Slow cooked paprika beef dish using beef brisket, uses warm and smoky paprika spice. A great Winter warmer dish.
This slow cooked paprika beef dish is an old recipe of mine that I’ve cooked for many years. It’s a reliable recipe as aside from it’s simplicity to cook, it packs a real flavour punch. Beef brisket is one of my favourite cuts to slow cook with as its full of flavour. With a good amount of fat in the meat that renders down beautifully, giving you a delicious gravy. However this dish works equally well with other slow braising cuts such as beef shin or rib trim.
You can serve this beef with sour cream and some crusty bread. However my personal favourite is when I serve it alongside some creamy, buttery mash and some steamed green vegetables. Perfectly simple, if a little slow, comfort food. However I like to cook this dish a day before I plan to eat it. Like all stews and casseroles, it benefits from being left to sit overnight. By doing this you intensify the flavours of the meat. But if time is limited then it will taste lovely served straight from the oven.
What makes this dish such a great hit with the family is the addition of smoky paprika to the dish. It packs a huge flavour punch without adding the heat of spice that children sometimes find too much. Both my children love this dish and have eaten it from a young age. They love spice but can’t always take too much heat.
Pin the recipe for later:
This slow cooked beef dish using beef brisket is a one pot dish. A great Winter warming stew with the smokiness of paprika.
- 1 kg beef brisket joint or same quantity stewing steak
- 1 tbsp smoked paprika
- salt and black pepper
- 2 tbsp olive oil
- 2 medium onions quartered
- 2 sticks celery chopped
- 2 large carrots peeled and sliced
- 1 red pepper deseed and sliced into cubes
- 4-6 cloves garlic sliced
- 1 bunch parsley chopped
- 1 glass red wine
- 250 ml tomato passata
- 1 tbsp worchester sauce
- 1 Knorr rich beef stock pot
- 1 tsp salt
- 1 tsp sugar
Roll the brisket joint in the smoked paprika, salt and pepper, taking care to cover all sides.
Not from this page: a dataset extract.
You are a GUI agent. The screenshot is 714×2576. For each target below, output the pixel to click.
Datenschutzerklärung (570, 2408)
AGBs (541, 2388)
I like to cut the joint in two to allow a better coverage of spice into the meat. Heat the oil in a heavy based casserole and brown the meat on all sides, remove from the pan and set aside.
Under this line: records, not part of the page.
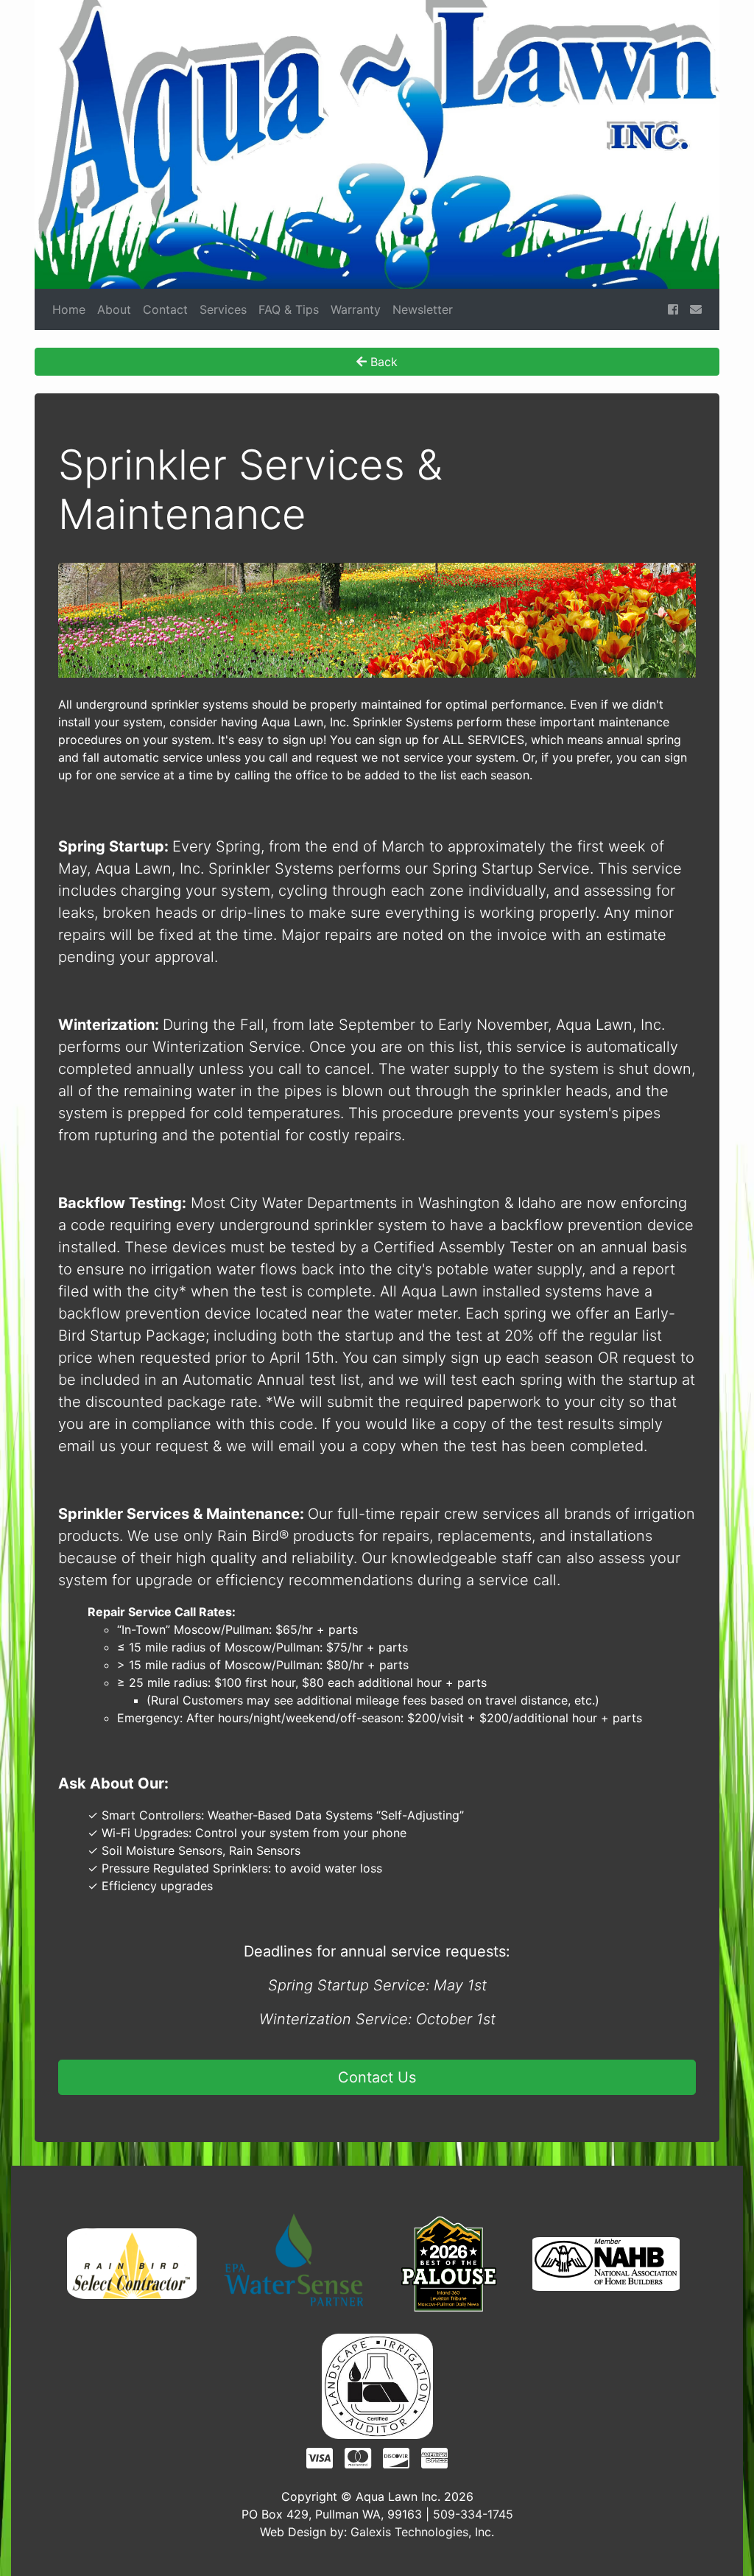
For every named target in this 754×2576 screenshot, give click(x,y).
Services (223, 309)
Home (68, 309)
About (114, 309)
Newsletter (422, 309)
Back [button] (382, 361)
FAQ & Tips (288, 309)
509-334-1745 (473, 2514)
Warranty (356, 309)
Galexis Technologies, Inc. (422, 2531)
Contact (165, 309)
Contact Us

Put all the vegetables into the casserole and saute gently for 5 minutes, allowing the onions to soften a little but not colour. Pour the red wine over the vegetables and cook for 2 minutes to deglaze the pan and allow some of the alcohol to burn off.
Add the remaining ingredients to the pan stir to combine. Return the beef to the pan, along with any beef juices. Cover with a lid and cook in a low oven 150C/140CFan for approximately 4 hours or until the beef pulls apart. If the dish looks like it is drying out, add a little water to loosen the gravy as required.
This recipe uses beef brisket however works equally well with other slow braise joints such as beef shin or rib trim.
Delicious when served with either sour cream and some crusty bread to soak up the juices, or creamy mashed potatoes and some green vegetables tossed in a little butter and black pepper. If you prefer a smoother gravy, remove the steak and blitz the gravy and stewed vegetables with a hand-blender to make a thick, smooth gravy.